Variole du singe: pourquoi l'Espagne est-elle fortement touchée?

L'hôpital La Paz à Madrid, le 17 mars 2020. - PIERRE-PHILIPPE MARCOU / AFP
Avec une trentaine de cas confirmés, l'Espagne figure parmi les pays les plus touchés par la variole du singe, cette zoonose originaire d'Afrique qui se répand depuis début mai en Europe. Alors que le pays recherche son patient zéro, deux importants foyers de contamination ont été identifiés par les autorités sanitaires locales, permettant de mieux appréhender les mécanismes à l'œuvre derrière la transmission de cette infection.

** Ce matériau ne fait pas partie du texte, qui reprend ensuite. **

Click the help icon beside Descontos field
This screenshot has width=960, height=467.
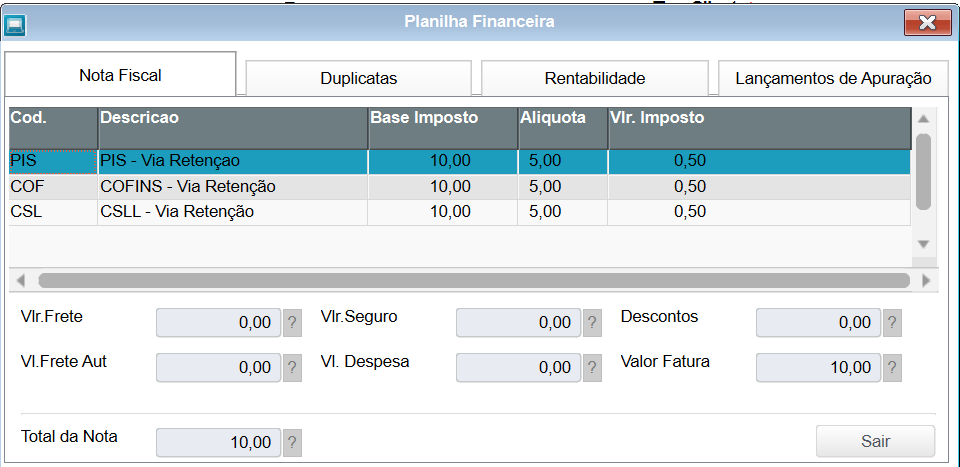tap(892, 323)
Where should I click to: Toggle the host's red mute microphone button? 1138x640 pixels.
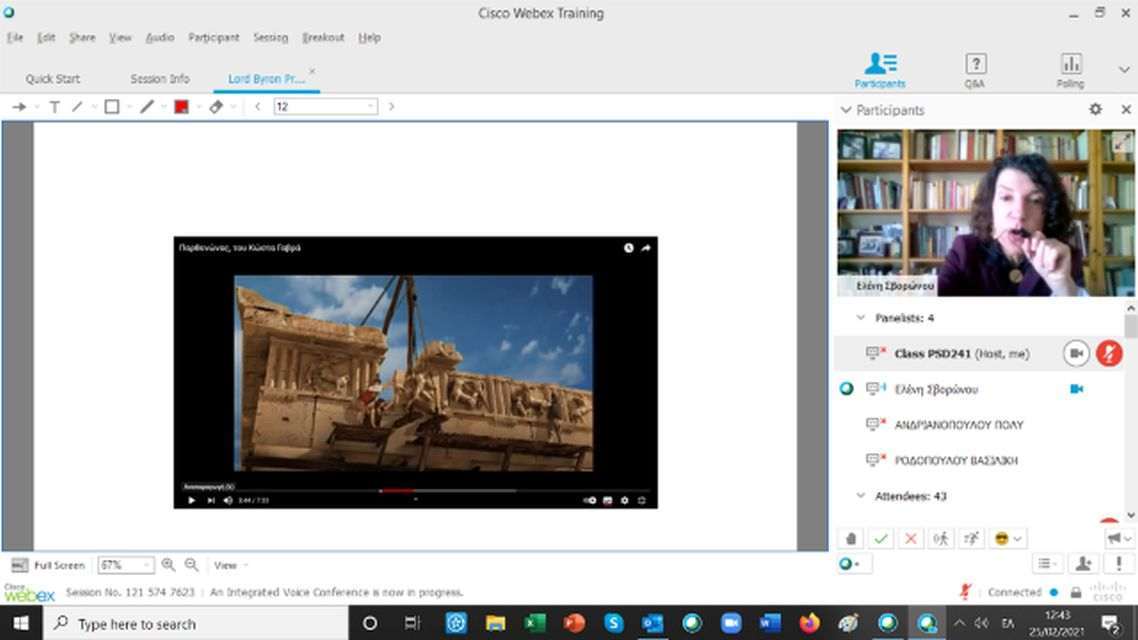tap(1108, 353)
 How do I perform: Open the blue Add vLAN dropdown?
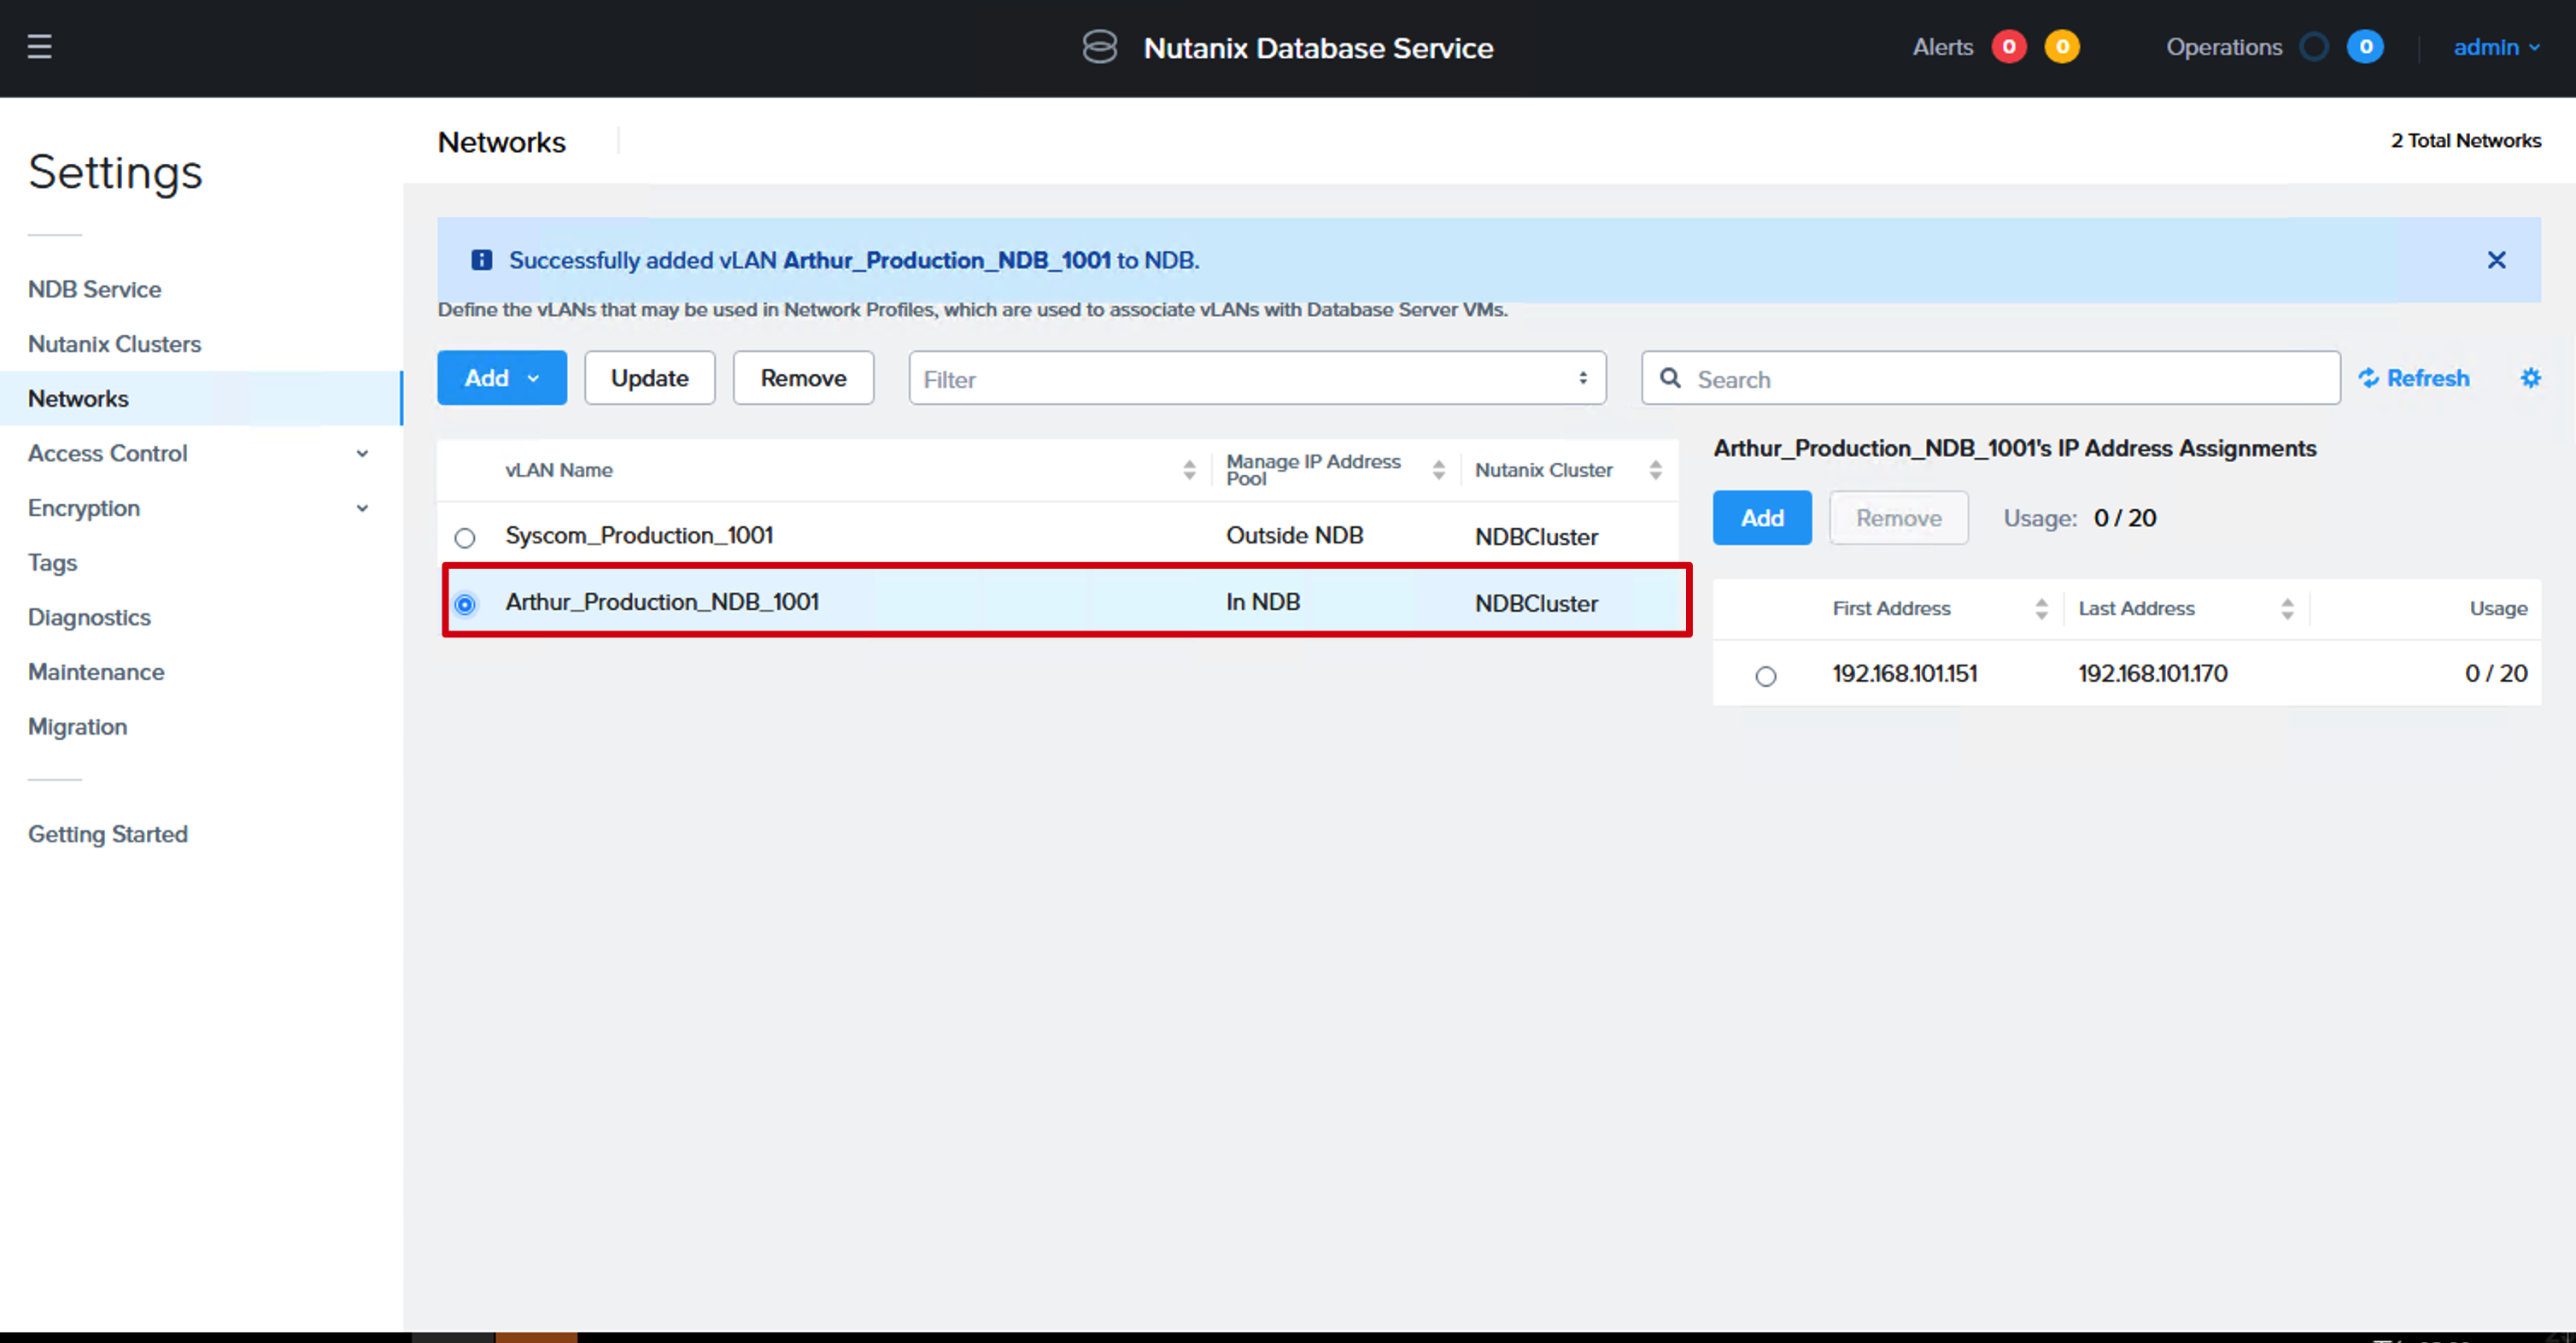pyautogui.click(x=502, y=378)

Un sauna gay de Madrid à l'origine d'un foyer
Les recherches se sont d'abord portées sur Madrid, la capitale du pays qui concentre l'immense majorité des cas positifs ou soupçonnés à l'échelle nationale. Vendredi, les autorités sanitaires madrilènes - en Espagne, la santé relève des régions - ont fermé un sauna gay, El Paraiso, situé en plein cœur de la ville. Ce dernier est soupçonné d'avoir constitué un foyer de contaminations important de la maladie, qui touche dans la grande majorité des cas des hommes ayant des relations homosexuelles.
"La majorité des personnes testées positives ont un lien avec ce foyer", a expliqué Enrique Ruiz Escudero, en charge de la santé dans la région de Madrid.
Sur son compte Instagram, le sauna El Paraiso se décrit comme "la meilleure ambiance gay dans le meilleur sauna de Madrid", avec "1400m² d'aménagements pensés pour votre plaisir".
Dans un communiqué daté du 23 mai, l'établissement a tenu à rappeler qu'il "respectait strictement toutes les mesures sanitaires. Par conséquent, le sauna El Paraiso exclut toute responsabilité dans les faits liés à la variole du singe".
"La propagation de la maladie se fait par contact étroit entre les personnes, donc à l'extérieur ou à l'intérieur du sauna, sans que cet établissement soit à l'origine de cette maladie ou d'aucune autre", ajoute le communiqué.
Une super pride également pointée du doigt
Dans le viseur des autorités espagnoles se trouve également la Maspalomas Pride, qui s'est déroulée du 5 au 15 mai dernier sur l'île de Grande Canarie, aux Canaries, rassemblant plusieurs dizaines de milliers de participants.
Le quotidien madrilène El Pais précise ainsi que deux jeunes Italiens ayant pris part aux festivités ont été testés positifs à la variole du singe une fois de retour à Rome, ainsi qu'un habitant de l'île. La pride de Maspalomas est un des "temps forts du calendrier gay", continue El Pais.
Une source parmi les autorités sanitaires a également indiqué au quotidien que "parmi les 30 personnes testées positives à Madrid, plusieurs se sont rendues au festival. Mais il n'est pas encore possible de dire si l'un d'entre eux est le patient zéro, où s'ils sont tous tombés malades là-bas".
Parmi les deux festivaliers italiens, l'un s'était déjà rendu dans un centre médical à Gran Canaria, atteint d'une importante fièvre, de douleur, mais également de démangeaisons cutanées, avant de finalement reprendre un avion pour la capitale italienne.
Andrea Antinoria, directeur de l'unité d'immunodéficience virale à l'institut Spallanzani, où sont hospitalisés les deux Italiens, a indiqué: "La maladie n'est pas sexuellement transmissible. Mais la contagion se réalise lors de contacts rapprochés, comme ceux qui se déroulent lors de rapports sexuels, mais pas uniquement.
Des patients qui continuent à arriver dans les hôpitaux
En Espagne, la grande majorité des personnes atteintes par la variole du singe ou soupçonnées de l'être sont des jeunes hommes, ayant en moyenne 35 ans. La communauté de Madrid a précisé que plusieurs autres cas étaient encore à l'étude, et que le nombre de contaminations allait augmenter, alors que de nombreux patients atteints des symptômes assimilables à la variole du singe continuent d'arriver dans les hôpitaux.
Selon le quotidien espagnol ABC, l'hypothèse première selon laquelle le virus aurait d'abord émergé au Portugal semble perdre en crédibilité. Le patient zéro à l'échelle européenne pourrait en réalité provenir du Royaume-Uni. Lundi, Londres a d'ailleurs ravi à l'Espagne le plus grand nombre de contaminations au monde, avec 57 cas confirmés.
Toujours selon ABC, qui cite Elena Andradas, la directrice de la santé publique du ministre de la Santé de Madrid, les autorités espagnoles enquêteraient également sur le phénomène du "chemsex", qui consiste à lier relations sexuelles à usage de stupéfiants et que pratiquent certains hommes homosexuels.